> **Reading passage**
Thursday, July 12, 2012

Finally Five

Dear Addie,
You've been five for almost a week and I am just now finding a few moments to sit down and digest that fact. Five years old seems, to me, monumental. It is a milestone birthday in my mind. You officially are no longer a baby and both your feet are planted firmly in the world of a big girl.
This past year has been a pretty huge one for you and for us. In the year leading up to your fifth birthday a lot happened - our family grew and you became an amazing big sister, you finished your last year of preschool, and, I swear, you grew two feet taller.

When you first met Brenna, the tiny person who bestowed you with the title of big sister, you did so with excitement, a bit of trepidation, and a ton of sweetness.

> **Supplied data**
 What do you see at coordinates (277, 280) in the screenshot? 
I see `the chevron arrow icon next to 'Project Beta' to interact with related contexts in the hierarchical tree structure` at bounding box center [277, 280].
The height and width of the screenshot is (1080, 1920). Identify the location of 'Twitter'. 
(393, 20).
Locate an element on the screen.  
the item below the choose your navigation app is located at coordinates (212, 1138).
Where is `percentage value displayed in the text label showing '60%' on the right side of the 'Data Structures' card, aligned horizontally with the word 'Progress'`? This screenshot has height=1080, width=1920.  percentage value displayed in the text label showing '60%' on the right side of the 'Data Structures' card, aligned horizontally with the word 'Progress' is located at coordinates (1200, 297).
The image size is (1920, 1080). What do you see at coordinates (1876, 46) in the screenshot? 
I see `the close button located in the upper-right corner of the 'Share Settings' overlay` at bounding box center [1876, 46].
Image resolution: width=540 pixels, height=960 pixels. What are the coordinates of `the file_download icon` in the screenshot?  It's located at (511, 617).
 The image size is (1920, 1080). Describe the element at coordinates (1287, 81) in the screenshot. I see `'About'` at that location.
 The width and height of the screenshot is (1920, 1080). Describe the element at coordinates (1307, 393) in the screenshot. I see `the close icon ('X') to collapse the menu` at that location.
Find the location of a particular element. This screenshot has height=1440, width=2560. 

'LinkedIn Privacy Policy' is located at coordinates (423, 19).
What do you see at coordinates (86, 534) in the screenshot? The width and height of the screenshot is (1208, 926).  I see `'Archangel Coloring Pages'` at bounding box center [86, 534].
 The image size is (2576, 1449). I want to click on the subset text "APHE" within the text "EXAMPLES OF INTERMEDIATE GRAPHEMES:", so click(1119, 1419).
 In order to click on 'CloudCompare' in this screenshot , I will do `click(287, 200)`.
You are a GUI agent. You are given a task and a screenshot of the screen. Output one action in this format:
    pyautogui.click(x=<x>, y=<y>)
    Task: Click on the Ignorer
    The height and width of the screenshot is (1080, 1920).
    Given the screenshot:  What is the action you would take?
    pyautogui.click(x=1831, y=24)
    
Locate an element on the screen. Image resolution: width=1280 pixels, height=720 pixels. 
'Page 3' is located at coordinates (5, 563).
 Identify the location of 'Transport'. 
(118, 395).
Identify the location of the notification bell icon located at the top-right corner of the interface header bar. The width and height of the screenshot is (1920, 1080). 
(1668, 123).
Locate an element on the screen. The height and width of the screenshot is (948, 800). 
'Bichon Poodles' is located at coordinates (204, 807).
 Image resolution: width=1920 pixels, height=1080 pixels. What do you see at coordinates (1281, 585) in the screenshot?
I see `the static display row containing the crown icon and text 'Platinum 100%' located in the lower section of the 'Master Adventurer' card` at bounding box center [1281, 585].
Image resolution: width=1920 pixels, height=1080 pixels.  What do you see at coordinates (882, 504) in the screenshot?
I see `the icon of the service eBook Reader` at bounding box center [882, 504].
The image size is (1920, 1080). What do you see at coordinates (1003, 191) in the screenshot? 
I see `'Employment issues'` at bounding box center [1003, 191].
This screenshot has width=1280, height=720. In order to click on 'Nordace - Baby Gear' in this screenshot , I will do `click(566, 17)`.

> **List of tasks**
(a) In the birthday letter to Addie, what is the name of the tiny person who made her a big sister?
(b) Carry the birthday letter to Addie forward from its final sentence, keeping the same warm voice.

> **Results in order**
(a) Brenna

(b)
You have embraced your role of big sister with an amazing amount of grace, tenderness and enthusiasm. Brenna giggles and giggles for you, she is constantly looking for you and listening for your voice. Your version of Twinkle Twinkle Little Star is by and far her favorite. Occasionally you struggled sharing the spotlight, or my lap, but generally you've shown us what an amazingly kind and thoughtful little girl you've become - you love to soothe your sister, make her laugh and play with her on the floor.
This was your last year at preschool - how is that possible? You went to school three days a week, were part of the Frogs class and loved every second of school. On the days that you didn't have school you asked when you would be going back and you diligently did your "homework". You formed wonderful friendships at school and learned so much. At dinner you often told Dad and I about all the things you learned: fire safety, presidents, hibernation. We were also treated to dozens of new songs, that were sung frequently and loudly, often with your own spins to them. You loved learning, adored your teacher, Miss Cathy, and constantly had stories to share about your friends. On your graduation day you were so proud of yourself - and so were we.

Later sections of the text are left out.